Cyclone 3000W Build and Ride Report Review

January 9, 2016

There is a lot of buzz around about the new Cyclone 3000W motor kit. This is a new improved motor just arriving to the mid-drive category that has been around a while, and has a respected following on the ebike builders forum endless-sphere.

Some very expensive re-brands have happened with the Cyclone. Its rumoured that the expensive Ego and AFT kits are just a Cyclone motor with better accessories and snazzier-looking components.

For more information on the Cyclone read our story here. 


Ride Report

WOW!…Just…wow. This thing is so awesome, but…since it is putting out 2000 watts+, it is definitely in the realm of being illegal for the street.

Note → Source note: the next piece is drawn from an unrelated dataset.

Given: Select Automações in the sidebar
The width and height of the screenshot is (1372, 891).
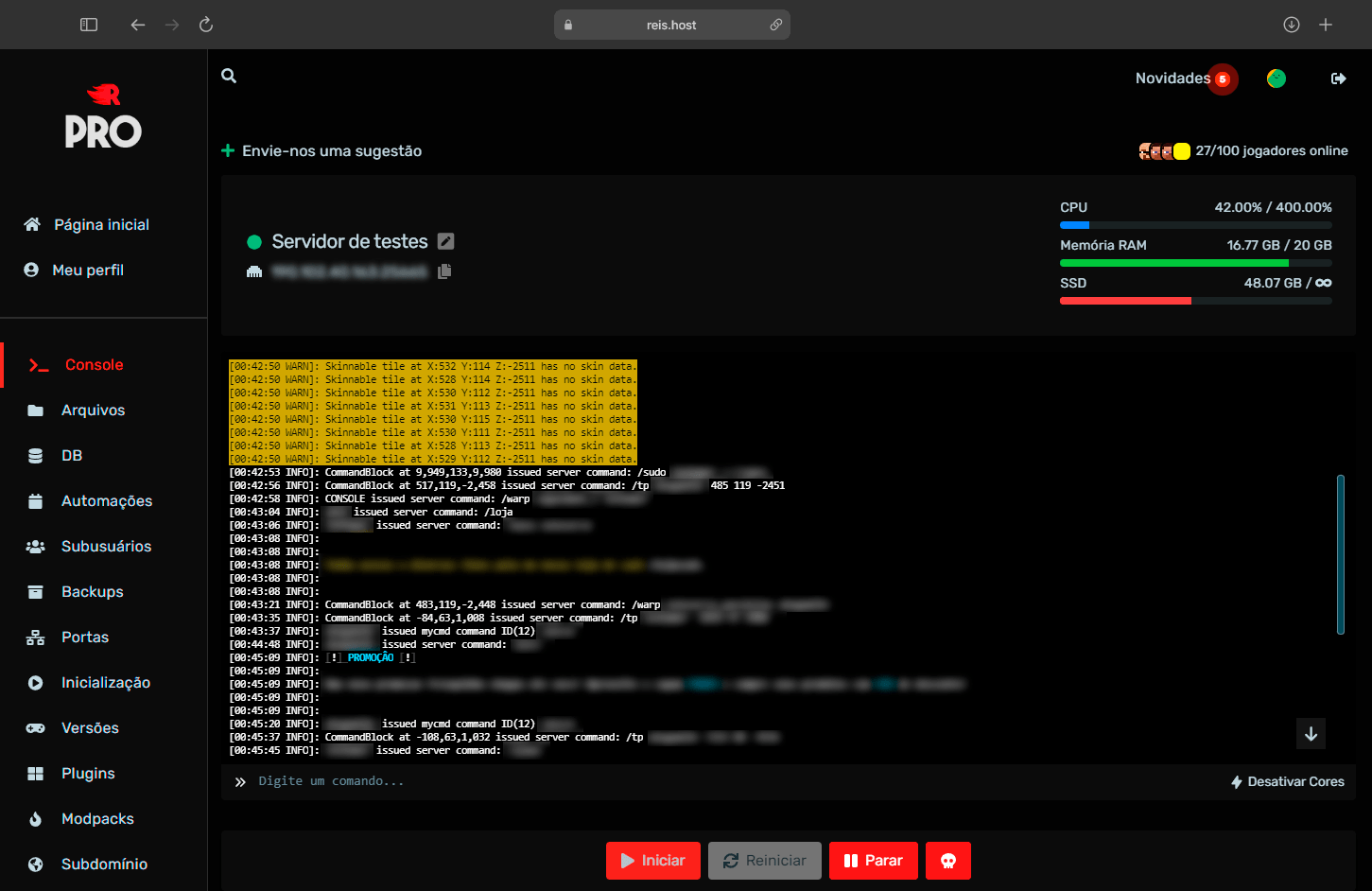Looking at the screenshot, I should (x=106, y=501).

I have gotten used to my BBSHD which, in comparison…is a much milder and more refined riding experience. The Cyclone 3000W has gut wrenching power….it has this raw feel …nice solid freewheel noises, and it feels like it can climb anything . In fact, it feels much more like a motor-bike than a bicycle. It has get-you-in-trouble amounts of power.

We were clocking 40-MPH in high gear on a flat surface without pedaling. This thing is fun and awesome. I really was not expecting it to be this smooth…with a nice low pedal-cadence (so you can add pedaling if you want, to extend battery range) and a very solid feeling to it.

The 3000W Cyclone is audible…with the well-known whining of the electric motor…and it is definitely not “almost silent” like the Bafang BBS02 or BBSHD, but…it is not as loud as any other powerful mid drive I have ridden. This thing has true power…and when it is running at 40 amps and using a 52 volt battery, it is putting out 2100 watts. If I upgraded to a 72 volt battery, then I could get the full 3000 watts…and I imagine that I would be close to 50-MPH with even more torque.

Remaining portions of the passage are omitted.